Stored items from a collection
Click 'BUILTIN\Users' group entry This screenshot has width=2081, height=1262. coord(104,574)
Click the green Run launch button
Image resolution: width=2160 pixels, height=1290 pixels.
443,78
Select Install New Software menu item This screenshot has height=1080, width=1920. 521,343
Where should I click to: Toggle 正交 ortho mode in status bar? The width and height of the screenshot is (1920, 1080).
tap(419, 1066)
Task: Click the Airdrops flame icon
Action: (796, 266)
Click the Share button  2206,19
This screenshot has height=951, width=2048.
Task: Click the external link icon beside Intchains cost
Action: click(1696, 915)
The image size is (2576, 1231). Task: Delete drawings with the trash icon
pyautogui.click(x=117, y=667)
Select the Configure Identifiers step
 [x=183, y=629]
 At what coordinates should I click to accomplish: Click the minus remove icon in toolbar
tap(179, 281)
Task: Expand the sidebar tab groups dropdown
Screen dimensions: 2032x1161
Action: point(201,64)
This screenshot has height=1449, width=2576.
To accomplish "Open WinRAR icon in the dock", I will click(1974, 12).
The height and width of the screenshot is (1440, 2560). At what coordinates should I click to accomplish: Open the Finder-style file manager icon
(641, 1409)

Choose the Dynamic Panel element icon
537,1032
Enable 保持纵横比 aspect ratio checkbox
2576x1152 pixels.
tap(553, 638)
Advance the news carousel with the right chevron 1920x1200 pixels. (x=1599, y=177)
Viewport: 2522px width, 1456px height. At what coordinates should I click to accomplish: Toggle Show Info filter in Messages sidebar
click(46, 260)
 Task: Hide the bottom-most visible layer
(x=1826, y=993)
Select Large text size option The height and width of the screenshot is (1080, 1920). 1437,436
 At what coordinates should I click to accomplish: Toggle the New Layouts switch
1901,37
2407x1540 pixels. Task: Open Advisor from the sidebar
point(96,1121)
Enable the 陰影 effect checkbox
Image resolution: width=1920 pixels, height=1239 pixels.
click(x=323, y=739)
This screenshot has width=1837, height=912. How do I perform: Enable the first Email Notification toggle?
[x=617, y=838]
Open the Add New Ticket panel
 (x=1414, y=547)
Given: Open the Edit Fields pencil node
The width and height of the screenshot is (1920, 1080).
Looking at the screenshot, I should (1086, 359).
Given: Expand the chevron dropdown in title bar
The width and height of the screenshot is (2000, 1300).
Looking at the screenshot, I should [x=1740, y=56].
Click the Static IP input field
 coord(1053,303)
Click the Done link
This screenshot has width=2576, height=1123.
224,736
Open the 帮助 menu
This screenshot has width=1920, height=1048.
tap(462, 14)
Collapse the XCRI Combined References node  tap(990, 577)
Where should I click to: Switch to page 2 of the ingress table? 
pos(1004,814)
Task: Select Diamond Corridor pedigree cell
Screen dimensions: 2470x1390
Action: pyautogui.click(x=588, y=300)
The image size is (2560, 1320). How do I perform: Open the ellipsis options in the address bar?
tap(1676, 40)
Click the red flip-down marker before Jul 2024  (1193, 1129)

▶ _REQUIRED ACTION_
Copy out each line above, character for character.

▶ _OUTPUT OF THE EXERCISE_
Click 'BUILTIN\Users' group entry This screenshot has width=2081, height=1262. coord(104,574)
Click the green Run launch button
Image resolution: width=2160 pixels, height=1290 pixels.
443,78
Select Install New Software menu item This screenshot has height=1080, width=1920. 521,343
Where should I click to: Toggle 正交 ortho mode in status bar? The width and height of the screenshot is (1920, 1080).
tap(419, 1066)
Task: Click the Airdrops flame icon
Action: (796, 266)
Click the Share button  2206,19
This screenshot has height=951, width=2048.
Task: Click the external link icon beside Intchains cost
Action: click(1696, 915)
The image size is (2576, 1231). Task: Delete drawings with the trash icon
pyautogui.click(x=117, y=667)
Select the Configure Identifiers step
 [x=183, y=629]
 At what coordinates should I click to accomplish: Click the minus remove icon in toolbar
tap(179, 281)
Task: Expand the sidebar tab groups dropdown
Screen dimensions: 2032x1161
Action: point(201,64)
This screenshot has height=1449, width=2576.
To accomplish "Open WinRAR icon in the dock", I will click(1974, 12).
The height and width of the screenshot is (1440, 2560). At what coordinates should I click to accomplish: Open the Finder-style file manager icon
(641, 1409)

Choose the Dynamic Panel element icon
537,1032
Enable 保持纵横比 aspect ratio checkbox
2576x1152 pixels.
tap(553, 638)
Advance the news carousel with the right chevron 1920x1200 pixels. (x=1599, y=177)
Viewport: 2522px width, 1456px height. At what coordinates should I click to accomplish: Toggle Show Info filter in Messages sidebar
click(46, 260)
 Task: Hide the bottom-most visible layer
(x=1826, y=993)
Select Large text size option The height and width of the screenshot is (1080, 1920). 1437,436
 At what coordinates should I click to accomplish: Toggle the New Layouts switch
1901,37
2407x1540 pixels. Task: Open Advisor from the sidebar
point(96,1121)
Enable the 陰影 effect checkbox
Image resolution: width=1920 pixels, height=1239 pixels.
click(x=323, y=739)
This screenshot has width=1837, height=912. How do I perform: Enable the first Email Notification toggle?
[x=617, y=838]
Open the Add New Ticket panel
 (x=1414, y=547)
Given: Open the Edit Fields pencil node
The width and height of the screenshot is (1920, 1080).
Looking at the screenshot, I should (1086, 359).
Given: Expand the chevron dropdown in title bar
The width and height of the screenshot is (2000, 1300).
Looking at the screenshot, I should [x=1740, y=56].
Click the Static IP input field
 coord(1053,303)
Click the Done link
This screenshot has width=2576, height=1123.
224,736
Open the 帮助 menu
This screenshot has width=1920, height=1048.
tap(462, 14)
Collapse the XCRI Combined References node  tap(990, 577)
Where should I click to: Switch to page 2 of the ingress table? 
pos(1004,814)
Task: Select Diamond Corridor pedigree cell
Screen dimensions: 2470x1390
Action: pyautogui.click(x=588, y=300)
The image size is (2560, 1320). How do I perform: Open the ellipsis options in the address bar?
tap(1676, 40)
Click the red flip-down marker before Jul 2024  (1193, 1129)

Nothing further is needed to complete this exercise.